Entre luttes intestines, corruption et guerre à outrance contre les Légions
Obscures, l'avenir n'est pas brillant.
Il existe cinq
corporations ayant chacune une culture et une identité propre, n'étant
pas sans rappeler des états du monde réel : Capitol (évoquant
les Etats-Unis contemporains), Bauhaus (évoquant l'Europe franco-allemande),
Mishima (à forte identité Nippone), Imperial (évoquant la
Grande Bretagne) et Cybertronic (un empire récent mais hautement technologique).

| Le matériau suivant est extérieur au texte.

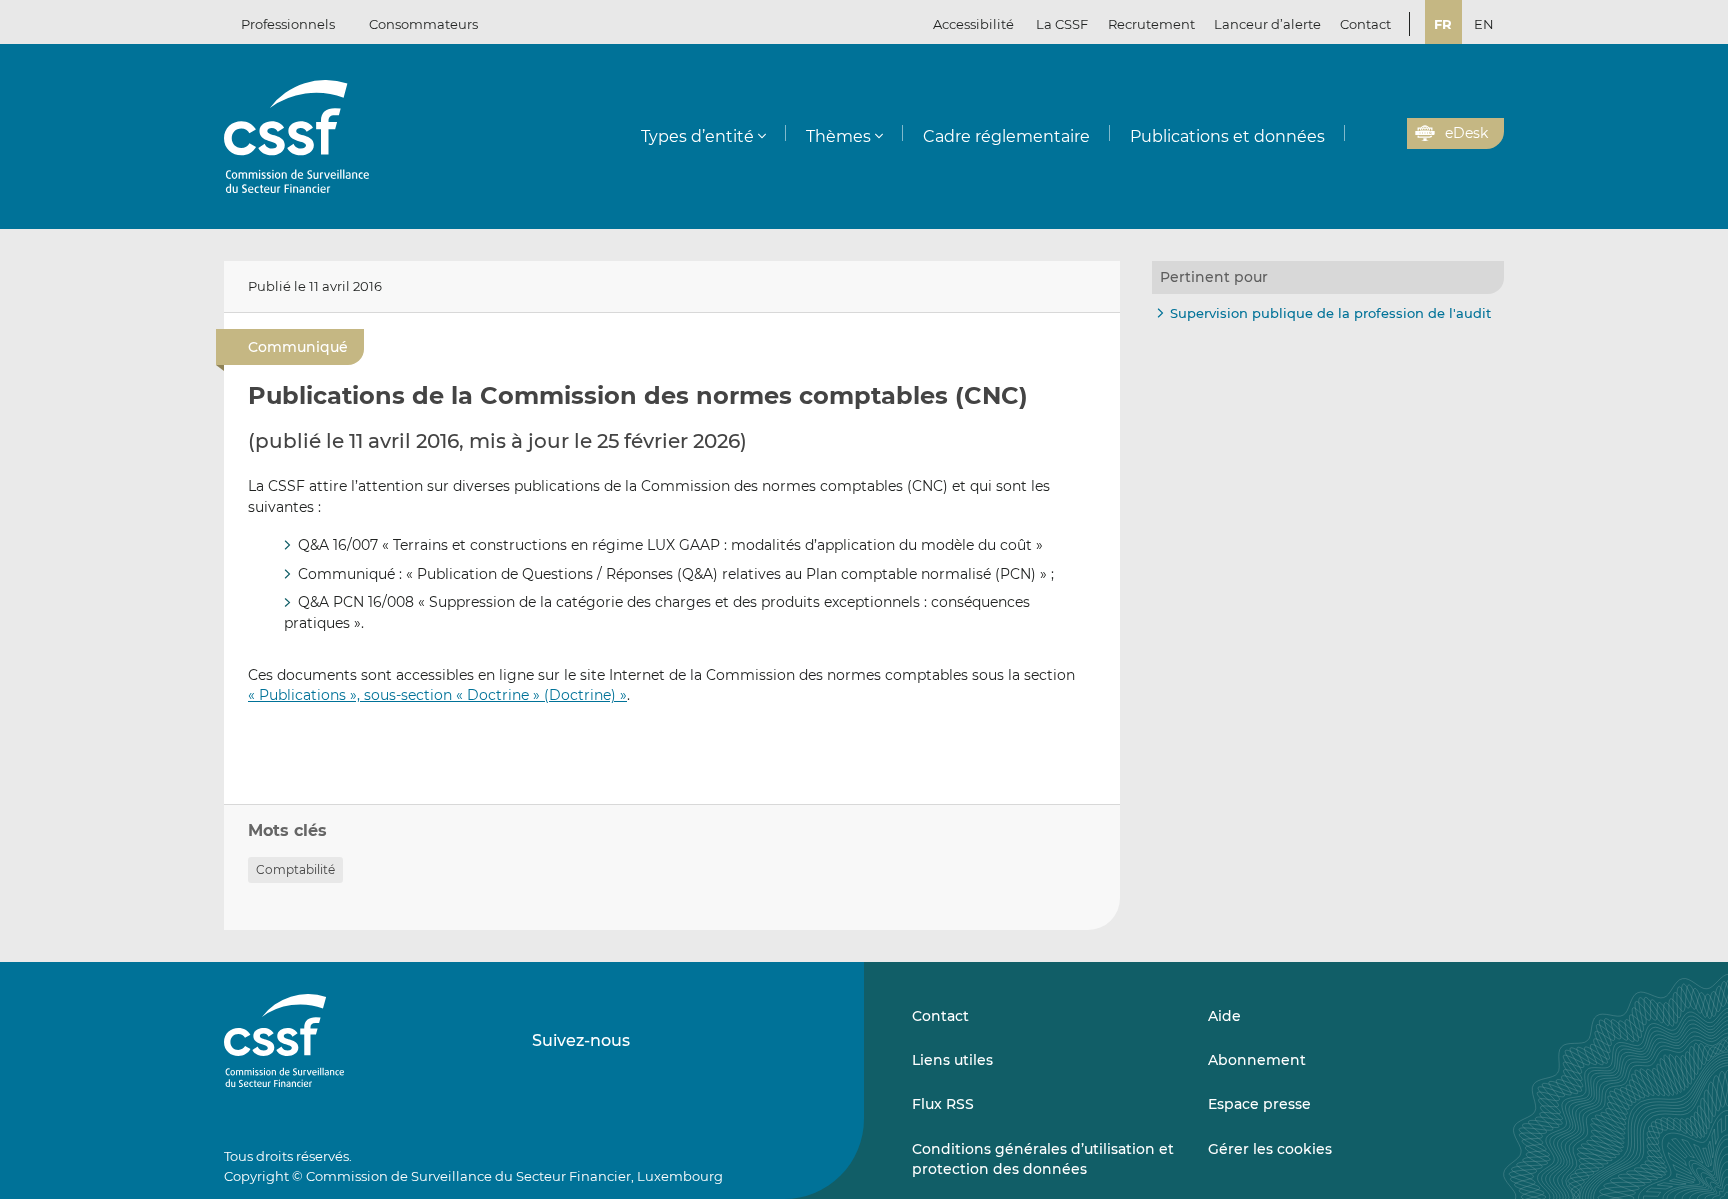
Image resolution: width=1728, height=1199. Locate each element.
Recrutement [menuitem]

Celles-ci sont réunies au sein du tout puissant Cartel, sorte d'ONU du
monde de Mutant Chronicles, dont les Casques Bleus sont ici nommés "Commandos
de la Mort" et ont vocation de lutter contre les Légions Obscures.
Luttant contre l'influence ténébreuse de la Symétrie Obscure,
la Confrérie - organisation mystico-religieuse toute puissante - est omniprésente
et peut même arriver à faire plier les Corporations. Les membres
de la confrérie maîtrisent plusieurs familles de sorts: mystères
de la cinétique, de la prémonition et de la domination. Dans chaque
branche, on peut trouver différents sorts.
Du côté
des adversaires, les Légions Obscures sont dirigées par 5 apôtres
: Demnogonis qui répand les maladies, Muawijhe qui répand la folie,
Algeroth le maître de la guerre et de la destruction, Semaï, le maître
du mensonge et de la corruption et Ilian, la dame du vide et première apôtre.

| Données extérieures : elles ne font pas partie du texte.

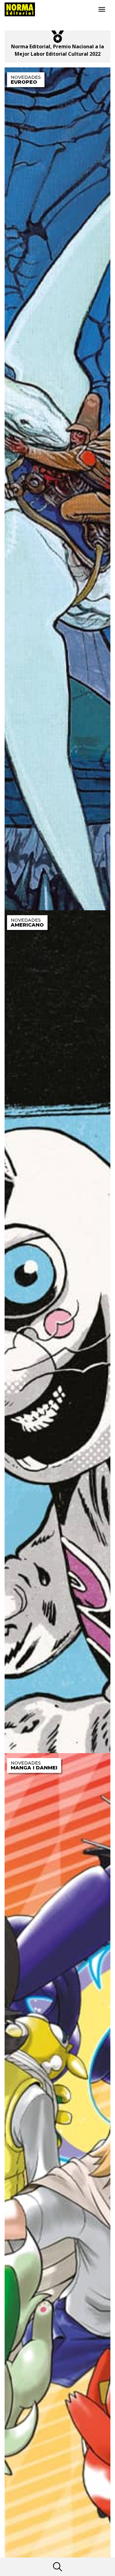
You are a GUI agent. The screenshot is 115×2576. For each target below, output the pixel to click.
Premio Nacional (73, 46)
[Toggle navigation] (101, 9)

Leurs légions sont composées de monstruosités : nécromutants
issus d'une autre dimension, légionnaires morts-vivants, centurions constituant
les forces spéciales, Razides incroyablement puissants et Népharites
(noms qui rappelleront quelque chose aux amateurs de Kult) démoniaques.
Des dons particuliers sont réservés à ceux qui suivent les
voies de la Symétrie Obscure, avec des spécificités selon
les apôtres.


Le scénario
de Mutant Chronicles: Doom Troopers, quand à lui, est très
simple : le Cardinal Dominic envoie au casse-pipe un commando de la méga-corporation
Capitol. Imaginez un Rambo blond avec une armure bleue et une sulfateuse plus
grosse que lui faisant équipe avec le célèbre Mark Steiner,
ranger vénusien de Bauhaus (si si, il est très célèbre,
autant dans le jeu de table qu’un Drizt ou un Elminster chez les adeptes
d'AD&D), ici équipé d'une grosse armure et de deux immenses
MP5. Et voilà nos duettistes lancés comme des chiens de guerre sur
Vénus et sa jungle luxuriante (oui, admettons...) pour nettoyer la racaille
des nécromutants du sournois Demnogonis et des népharites adeptes
de la symétrie obscure... Eh oui, finalement ça se complique ! Et
encore il ne s’agit que du synopsis du jeu. Reportez vous à la grosse
dizaines de livres exposant tout le background de Mutant Chronicles pour en savoir
plus... L'éditeur Playmate Interactive Entertainment a lancé le
jeu sur les deux plates-formes les plus en vue du moment : Genesis et Super Nintendo.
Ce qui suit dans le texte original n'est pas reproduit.